DATASET RECORDS >>
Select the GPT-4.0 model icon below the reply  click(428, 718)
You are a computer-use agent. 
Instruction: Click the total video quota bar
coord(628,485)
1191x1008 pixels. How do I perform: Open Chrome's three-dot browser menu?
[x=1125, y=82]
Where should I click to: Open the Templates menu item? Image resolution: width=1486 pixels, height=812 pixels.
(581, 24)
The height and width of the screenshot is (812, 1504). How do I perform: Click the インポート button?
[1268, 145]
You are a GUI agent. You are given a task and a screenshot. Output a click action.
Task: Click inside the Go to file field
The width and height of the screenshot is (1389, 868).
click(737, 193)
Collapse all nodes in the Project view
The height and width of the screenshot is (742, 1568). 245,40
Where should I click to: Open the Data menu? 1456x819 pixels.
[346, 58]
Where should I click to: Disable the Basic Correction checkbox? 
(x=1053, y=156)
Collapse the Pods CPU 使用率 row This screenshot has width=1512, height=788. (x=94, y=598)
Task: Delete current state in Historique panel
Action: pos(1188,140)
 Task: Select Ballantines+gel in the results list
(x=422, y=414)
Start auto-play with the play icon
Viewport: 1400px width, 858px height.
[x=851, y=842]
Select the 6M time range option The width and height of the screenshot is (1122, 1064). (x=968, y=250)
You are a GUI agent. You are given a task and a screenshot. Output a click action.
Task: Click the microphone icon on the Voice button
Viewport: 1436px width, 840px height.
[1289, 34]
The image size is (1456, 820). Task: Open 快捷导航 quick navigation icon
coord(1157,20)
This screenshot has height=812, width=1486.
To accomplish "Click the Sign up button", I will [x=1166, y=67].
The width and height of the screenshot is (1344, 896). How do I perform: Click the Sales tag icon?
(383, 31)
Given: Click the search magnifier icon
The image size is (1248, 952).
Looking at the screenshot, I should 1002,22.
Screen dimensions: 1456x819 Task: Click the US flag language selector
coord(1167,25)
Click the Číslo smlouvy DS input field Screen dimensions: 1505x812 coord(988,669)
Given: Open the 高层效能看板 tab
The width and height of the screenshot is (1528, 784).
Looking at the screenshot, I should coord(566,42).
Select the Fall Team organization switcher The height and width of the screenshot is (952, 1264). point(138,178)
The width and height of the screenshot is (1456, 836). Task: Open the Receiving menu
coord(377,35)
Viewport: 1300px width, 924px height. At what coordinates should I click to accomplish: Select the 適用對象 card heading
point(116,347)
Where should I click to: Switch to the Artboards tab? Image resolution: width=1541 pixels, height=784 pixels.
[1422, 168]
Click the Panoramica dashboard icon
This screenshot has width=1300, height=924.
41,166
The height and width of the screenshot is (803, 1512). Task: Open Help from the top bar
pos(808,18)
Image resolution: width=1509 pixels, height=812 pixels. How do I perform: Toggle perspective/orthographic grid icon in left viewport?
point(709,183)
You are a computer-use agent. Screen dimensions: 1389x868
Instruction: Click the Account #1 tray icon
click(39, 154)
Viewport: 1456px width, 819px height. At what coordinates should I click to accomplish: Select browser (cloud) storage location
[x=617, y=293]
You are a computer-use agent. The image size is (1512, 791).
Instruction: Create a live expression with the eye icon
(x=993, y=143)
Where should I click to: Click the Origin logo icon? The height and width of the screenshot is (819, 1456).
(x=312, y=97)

BRIEF >> Print out every record again, exactly and in full.

FINISHED EXERCISE >>
Select the GPT-4.0 model icon below the reply  click(428, 718)
You are a computer-use agent. 
Instruction: Click the total video quota bar
coord(628,485)
1191x1008 pixels. How do I perform: Open Chrome's three-dot browser menu?
[x=1125, y=82]
Where should I click to: Open the Templates menu item? Image resolution: width=1486 pixels, height=812 pixels.
(581, 24)
The height and width of the screenshot is (812, 1504). How do I perform: Click the インポート button?
[1268, 145]
You are a GUI agent. You are given a task and a screenshot. Output a click action.
Task: Click inside the Go to file field
The width and height of the screenshot is (1389, 868).
click(737, 193)
Collapse all nodes in the Project view
The height and width of the screenshot is (742, 1568). 245,40
Where should I click to: Open the Data menu? 1456x819 pixels.
[346, 58]
Where should I click to: Disable the Basic Correction checkbox? 
(x=1053, y=156)
Collapse the Pods CPU 使用率 row This screenshot has width=1512, height=788. (x=94, y=598)
Task: Delete current state in Historique panel
Action: pos(1188,140)
 Task: Select Ballantines+gel in the results list
(x=422, y=414)
Start auto-play with the play icon
Viewport: 1400px width, 858px height.
[x=851, y=842]
Select the 6M time range option The width and height of the screenshot is (1122, 1064). (x=968, y=250)
You are a GUI agent. You are given a task and a screenshot. Output a click action.
Task: Click the microphone icon on the Voice button
Viewport: 1436px width, 840px height.
[1289, 34]
The image size is (1456, 820). Task: Open 快捷导航 quick navigation icon
coord(1157,20)
This screenshot has height=812, width=1486.
To accomplish "Click the Sign up button", I will [x=1166, y=67].
The width and height of the screenshot is (1344, 896). How do I perform: Click the Sales tag icon?
(383, 31)
Given: Click the search magnifier icon
The image size is (1248, 952).
Looking at the screenshot, I should 1002,22.
Screen dimensions: 1456x819 Task: Click the US flag language selector
coord(1167,25)
Click the Číslo smlouvy DS input field Screen dimensions: 1505x812 coord(988,669)
Given: Open the 高层效能看板 tab
The width and height of the screenshot is (1528, 784).
Looking at the screenshot, I should coord(566,42).
Select the Fall Team organization switcher The height and width of the screenshot is (952, 1264). point(138,178)
The width and height of the screenshot is (1456, 836). Task: Open the Receiving menu
coord(377,35)
Viewport: 1300px width, 924px height. At what coordinates should I click to accomplish: Select the 適用對象 card heading
point(116,347)
Where should I click to: Switch to the Artboards tab? Image resolution: width=1541 pixels, height=784 pixels.
[1422, 168]
Click the Panoramica dashboard icon
This screenshot has width=1300, height=924.
41,166
The height and width of the screenshot is (803, 1512). Task: Open Help from the top bar
pos(808,18)
Image resolution: width=1509 pixels, height=812 pixels. How do I perform: Toggle perspective/orthographic grid icon in left viewport?
point(709,183)
You are a computer-use agent. Screen dimensions: 1389x868
Instruction: Click the Account #1 tray icon
click(39, 154)
Viewport: 1456px width, 819px height. At what coordinates should I click to accomplish: Select browser (cloud) storage location
[x=617, y=293]
You are a computer-use agent. The image size is (1512, 791).
Instruction: Create a live expression with the eye icon
(x=993, y=143)
Where should I click to: Click the Origin logo icon? The height and width of the screenshot is (819, 1456).
(x=312, y=97)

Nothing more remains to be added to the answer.